Viterbi professors win Air Force’s Young Investigator Award


The mission of the U.S. Air Force is to fly, fight and win in air, space and cyberspace. Out of 280 proposals from researchers nationwide, two USC Viterbi School of Engineering professors received $450,000 grants from the Air Force Office of Scientific Research to aid the force’s mission through their investigative studies.

Qiming Wang (left) and Mahdi Soltanolkotabi (right), both assistant professors at the Viterbi School of Engineering, were presented with $450,000 in grants to further pursue their research. Photo courtesy of Valentina Suarez.

The grants, titled the Air Force Young Investigator Award, encourages creative research in science and engineering, which the professors will utilize to continue their studies and provide more opportunities to students.

“Winning awards is one thing, but I think the major goal for researchers is to publish high-impact papers,” assistant professor Qiming Wang said.

Through his research, Wang’s students are able to explore the mechanics of physical materials, specifically how soft surfaces like rubber, human skin and muscle can be deformed.

Assistant professor Mahdi Soltanolkotabi focuses on the intersection of data science, statistics and computer science through the creation of algorithms in machine learning.

“There are a lot of problems in engineering and basic sciences,” Soltanolkotabi said. “At the end of the day you want to optimize something. You want to maximize revenue, you want to minimize signal error.”

Wang’s research involves studying self-healing structures and how they are manufactured. He imagines that, through his work, fractured aircraft wings, bullet-damaged armor and broken cell phone circuits will be able repair themselves.

Wang creates smaller, durable yet lightweight models, such as cubes, capable of self-repair through 3-D printing. After these structures break, they mend themselves within hours almost to their original form, Wang said.

“We don’t need to spend extra money for [an aircraft wing],” Wang said. “If we have some material that can be made into [armor] and also can automatically, autonomously self-heal, then you can reuse it…”

These structures are made of a polymer-type material that Wang already developed in his prior research. When Wang first designed the material, he was able to infuse self-healable and photocurable properties into the polymer.

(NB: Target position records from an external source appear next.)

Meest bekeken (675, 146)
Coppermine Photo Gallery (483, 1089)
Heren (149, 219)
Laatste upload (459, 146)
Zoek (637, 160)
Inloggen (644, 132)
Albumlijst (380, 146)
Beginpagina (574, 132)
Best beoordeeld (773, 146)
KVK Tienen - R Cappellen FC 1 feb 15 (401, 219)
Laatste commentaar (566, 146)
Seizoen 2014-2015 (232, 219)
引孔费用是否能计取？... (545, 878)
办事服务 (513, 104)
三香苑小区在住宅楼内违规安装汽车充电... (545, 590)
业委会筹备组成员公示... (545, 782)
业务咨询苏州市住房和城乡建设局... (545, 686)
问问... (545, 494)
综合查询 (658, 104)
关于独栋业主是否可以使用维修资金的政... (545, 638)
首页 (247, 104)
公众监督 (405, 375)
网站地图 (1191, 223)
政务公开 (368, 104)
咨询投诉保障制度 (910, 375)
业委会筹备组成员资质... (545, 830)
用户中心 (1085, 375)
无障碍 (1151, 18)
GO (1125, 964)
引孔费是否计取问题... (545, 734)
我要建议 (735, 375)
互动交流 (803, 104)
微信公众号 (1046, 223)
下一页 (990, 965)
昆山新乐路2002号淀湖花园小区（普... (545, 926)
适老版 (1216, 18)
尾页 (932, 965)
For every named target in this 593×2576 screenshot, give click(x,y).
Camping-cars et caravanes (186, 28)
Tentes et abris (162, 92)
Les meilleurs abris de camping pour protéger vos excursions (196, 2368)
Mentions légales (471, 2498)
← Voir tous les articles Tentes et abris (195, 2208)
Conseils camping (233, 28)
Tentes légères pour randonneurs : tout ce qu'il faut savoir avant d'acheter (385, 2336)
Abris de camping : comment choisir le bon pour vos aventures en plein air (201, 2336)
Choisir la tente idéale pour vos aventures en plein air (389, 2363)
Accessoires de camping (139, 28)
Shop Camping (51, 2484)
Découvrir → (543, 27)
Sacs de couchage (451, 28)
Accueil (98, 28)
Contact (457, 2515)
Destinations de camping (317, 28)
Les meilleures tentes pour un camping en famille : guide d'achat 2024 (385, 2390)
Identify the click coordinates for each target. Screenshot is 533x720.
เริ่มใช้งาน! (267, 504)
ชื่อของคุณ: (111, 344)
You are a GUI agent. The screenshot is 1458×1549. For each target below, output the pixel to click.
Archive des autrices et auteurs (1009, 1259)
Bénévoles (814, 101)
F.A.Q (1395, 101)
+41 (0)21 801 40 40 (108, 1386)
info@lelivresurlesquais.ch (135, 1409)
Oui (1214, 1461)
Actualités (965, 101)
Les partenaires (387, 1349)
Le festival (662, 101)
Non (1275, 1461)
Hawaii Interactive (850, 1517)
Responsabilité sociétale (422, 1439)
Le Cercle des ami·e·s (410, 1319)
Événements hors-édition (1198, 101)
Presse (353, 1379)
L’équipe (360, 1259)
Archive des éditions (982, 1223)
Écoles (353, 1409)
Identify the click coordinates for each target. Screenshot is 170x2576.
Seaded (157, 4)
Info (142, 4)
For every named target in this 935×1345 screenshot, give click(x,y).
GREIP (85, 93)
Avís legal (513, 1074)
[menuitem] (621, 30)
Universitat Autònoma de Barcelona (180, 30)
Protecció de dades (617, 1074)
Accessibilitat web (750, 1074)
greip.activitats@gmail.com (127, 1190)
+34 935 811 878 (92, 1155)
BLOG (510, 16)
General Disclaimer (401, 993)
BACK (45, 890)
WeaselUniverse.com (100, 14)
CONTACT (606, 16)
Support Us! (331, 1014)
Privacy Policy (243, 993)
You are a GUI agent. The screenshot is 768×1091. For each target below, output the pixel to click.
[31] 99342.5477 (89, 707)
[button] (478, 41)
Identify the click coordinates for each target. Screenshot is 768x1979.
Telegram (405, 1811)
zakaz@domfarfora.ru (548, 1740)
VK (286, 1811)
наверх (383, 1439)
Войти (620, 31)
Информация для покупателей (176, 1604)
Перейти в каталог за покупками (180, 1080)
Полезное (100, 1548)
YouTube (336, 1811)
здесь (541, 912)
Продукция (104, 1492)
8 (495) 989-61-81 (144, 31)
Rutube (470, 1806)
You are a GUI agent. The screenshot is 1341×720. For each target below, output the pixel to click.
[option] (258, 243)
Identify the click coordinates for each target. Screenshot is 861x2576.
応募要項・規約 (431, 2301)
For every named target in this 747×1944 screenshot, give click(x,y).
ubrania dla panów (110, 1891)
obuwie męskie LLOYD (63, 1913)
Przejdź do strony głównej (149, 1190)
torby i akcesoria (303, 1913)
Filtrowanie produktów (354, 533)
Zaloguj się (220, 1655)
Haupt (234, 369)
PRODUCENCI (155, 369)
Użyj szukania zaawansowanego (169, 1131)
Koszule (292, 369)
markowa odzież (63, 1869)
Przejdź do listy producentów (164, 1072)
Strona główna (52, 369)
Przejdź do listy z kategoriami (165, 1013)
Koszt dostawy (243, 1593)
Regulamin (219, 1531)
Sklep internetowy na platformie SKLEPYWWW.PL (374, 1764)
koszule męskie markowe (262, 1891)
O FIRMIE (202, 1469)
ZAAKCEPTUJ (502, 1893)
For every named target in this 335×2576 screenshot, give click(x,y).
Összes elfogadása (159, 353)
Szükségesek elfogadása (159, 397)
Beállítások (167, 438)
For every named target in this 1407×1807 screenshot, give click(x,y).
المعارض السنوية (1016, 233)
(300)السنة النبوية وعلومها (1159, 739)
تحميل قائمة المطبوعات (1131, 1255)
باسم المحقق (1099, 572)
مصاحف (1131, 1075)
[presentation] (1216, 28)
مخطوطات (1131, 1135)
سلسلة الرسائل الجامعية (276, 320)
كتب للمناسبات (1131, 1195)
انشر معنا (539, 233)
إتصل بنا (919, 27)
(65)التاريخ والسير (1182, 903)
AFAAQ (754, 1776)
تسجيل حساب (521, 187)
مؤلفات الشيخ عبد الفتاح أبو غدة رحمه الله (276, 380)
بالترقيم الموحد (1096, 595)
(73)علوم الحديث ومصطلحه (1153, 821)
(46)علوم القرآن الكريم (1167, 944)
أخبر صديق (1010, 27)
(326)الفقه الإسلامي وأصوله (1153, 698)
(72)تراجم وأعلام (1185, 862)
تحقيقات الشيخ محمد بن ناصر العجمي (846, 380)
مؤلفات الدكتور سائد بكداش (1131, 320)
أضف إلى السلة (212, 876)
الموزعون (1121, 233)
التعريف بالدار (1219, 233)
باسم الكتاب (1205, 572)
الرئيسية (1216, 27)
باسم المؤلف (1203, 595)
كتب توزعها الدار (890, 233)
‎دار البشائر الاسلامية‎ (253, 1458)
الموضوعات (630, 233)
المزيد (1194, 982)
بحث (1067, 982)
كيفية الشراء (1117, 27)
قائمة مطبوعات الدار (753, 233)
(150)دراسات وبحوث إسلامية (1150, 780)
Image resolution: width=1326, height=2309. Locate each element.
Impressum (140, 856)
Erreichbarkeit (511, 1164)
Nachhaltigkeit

However, mastering the coexistence of these two characteristics in the material’s design was a challenge.

“These two requirements compete with each other,” Wang said. “We have to find an adequate molecular structure to enable both behaviors.”

Although his current research is on a smaller-scale, Wang wishes to transition into large-scale printing and further expand on his studies in the future.

“We already have the material, [so] once we receive the grant … we can begin to do this 3-D printing of this kind of structure and test how this can help the repairing of the structures,” Wang said.

Soltanolkatobi’s research focuses primarily on learning data representations, which is the process of mapping or embedding data into representations that enable the computer to interpret high-dimensional data. 

These algorithms have many uses in modern signal processing and machine learning, applicable to artificial intelligence usage. For instance, they can solve word analogies, Soltanolkotabi said. 

According to Soltanolkotabi, optimization problems are commonly encountered in engineering and sciences, but for his current research, he decided to look at more unconventional problems. 

These problems have the potential for larger impact in signal processing and computational imaging. They will additionally decrease frequent purchases of expensive scientific equipment, as the computer will be able to augment many measurement devices.

“These algorithms can help overcome the deficiencies in many devices,” Soltanolkotabi said. “You can buy a cheap, small telescope but get the same image quality of a much larger more expensive one.”

Soltanolkotabi hopes that his research will reduce error and uncertainty surrounding modern artificial intelligence algorithms. Many of these algorithms fail because we do not have the technology required to further understand them, he said.

“These heuristics are like a black box and we don’t really understand why or how they work,” Soltanolkotabi said. “This lack of understanding could cause some issues and there are a variety of ethical concerns, fairness concerns … My hope is that by understanding the underlying theory behind why or how these algorithms work, I can make these inferential algorithms more reliable and fair.”